== EXCERPTED RECORDS ==
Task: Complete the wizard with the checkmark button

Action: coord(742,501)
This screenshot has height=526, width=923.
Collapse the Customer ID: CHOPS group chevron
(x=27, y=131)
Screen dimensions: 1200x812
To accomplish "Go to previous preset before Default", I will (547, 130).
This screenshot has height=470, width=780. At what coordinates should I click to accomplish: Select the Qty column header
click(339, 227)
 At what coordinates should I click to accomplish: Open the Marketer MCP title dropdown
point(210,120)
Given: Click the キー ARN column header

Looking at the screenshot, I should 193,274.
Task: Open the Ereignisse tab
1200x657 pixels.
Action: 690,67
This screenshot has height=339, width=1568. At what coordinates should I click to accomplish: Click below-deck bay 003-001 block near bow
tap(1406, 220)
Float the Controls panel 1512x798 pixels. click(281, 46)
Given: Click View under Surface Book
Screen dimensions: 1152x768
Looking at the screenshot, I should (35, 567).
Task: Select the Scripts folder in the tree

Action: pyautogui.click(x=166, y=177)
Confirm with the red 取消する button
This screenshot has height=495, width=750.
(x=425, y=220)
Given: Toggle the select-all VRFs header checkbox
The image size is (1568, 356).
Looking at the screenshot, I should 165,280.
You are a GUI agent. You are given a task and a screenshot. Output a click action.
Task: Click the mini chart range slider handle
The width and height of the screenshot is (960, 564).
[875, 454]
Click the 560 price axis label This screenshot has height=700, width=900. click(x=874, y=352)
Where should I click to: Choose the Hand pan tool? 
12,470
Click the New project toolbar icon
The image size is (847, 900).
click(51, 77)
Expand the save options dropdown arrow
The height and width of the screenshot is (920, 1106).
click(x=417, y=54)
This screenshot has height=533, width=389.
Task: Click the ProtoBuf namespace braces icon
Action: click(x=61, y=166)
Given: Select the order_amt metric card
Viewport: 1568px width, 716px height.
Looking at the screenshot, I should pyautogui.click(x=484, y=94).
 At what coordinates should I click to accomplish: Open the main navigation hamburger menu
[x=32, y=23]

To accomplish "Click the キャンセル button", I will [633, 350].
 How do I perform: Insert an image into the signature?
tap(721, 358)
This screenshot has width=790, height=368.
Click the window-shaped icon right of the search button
===
**WHAT YOU WILL DO**
Repeat all of the records, letter for letter.

**RESULT**
Task: Complete the wizard with the checkmark button

Action: coord(742,501)
This screenshot has height=526, width=923.
Collapse the Customer ID: CHOPS group chevron
(x=27, y=131)
Screen dimensions: 1200x812
To accomplish "Go to previous preset before Default", I will (547, 130).
This screenshot has height=470, width=780. At what coordinates should I click to accomplish: Select the Qty column header
click(339, 227)
 At what coordinates should I click to accomplish: Open the Marketer MCP title dropdown
point(210,120)
Given: Click the キー ARN column header

Looking at the screenshot, I should 193,274.
Task: Open the Ereignisse tab
1200x657 pixels.
Action: 690,67
This screenshot has height=339, width=1568. At what coordinates should I click to accomplish: Click below-deck bay 003-001 block near bow
tap(1406, 220)
Float the Controls panel 1512x798 pixels. click(281, 46)
Given: Click View under Surface Book
Screen dimensions: 1152x768
Looking at the screenshot, I should (35, 567).
Task: Select the Scripts folder in the tree

Action: pyautogui.click(x=166, y=177)
Confirm with the red 取消する button
This screenshot has height=495, width=750.
(x=425, y=220)
Given: Toggle the select-all VRFs header checkbox
The image size is (1568, 356).
Looking at the screenshot, I should 165,280.
You are a GUI agent. You are given a task and a screenshot. Output a click action.
Task: Click the mini chart range slider handle
The width and height of the screenshot is (960, 564).
[875, 454]
Click the 560 price axis label This screenshot has height=700, width=900. click(x=874, y=352)
Where should I click to: Choose the Hand pan tool? 
12,470
Click the New project toolbar icon
The image size is (847, 900).
click(51, 77)
Expand the save options dropdown arrow
The height and width of the screenshot is (920, 1106).
click(x=417, y=54)
This screenshot has height=533, width=389.
Task: Click the ProtoBuf namespace braces icon
Action: click(x=61, y=166)
Given: Select the order_amt metric card
Viewport: 1568px width, 716px height.
Looking at the screenshot, I should pyautogui.click(x=484, y=94).
 At what coordinates should I click to accomplish: Open the main navigation hamburger menu
[x=32, y=23]

To accomplish "Click the キャンセル button", I will [633, 350].
 How do I perform: Insert an image into the signature?
tap(721, 358)
This screenshot has width=790, height=368.
Click the window-shaped icon right of the search button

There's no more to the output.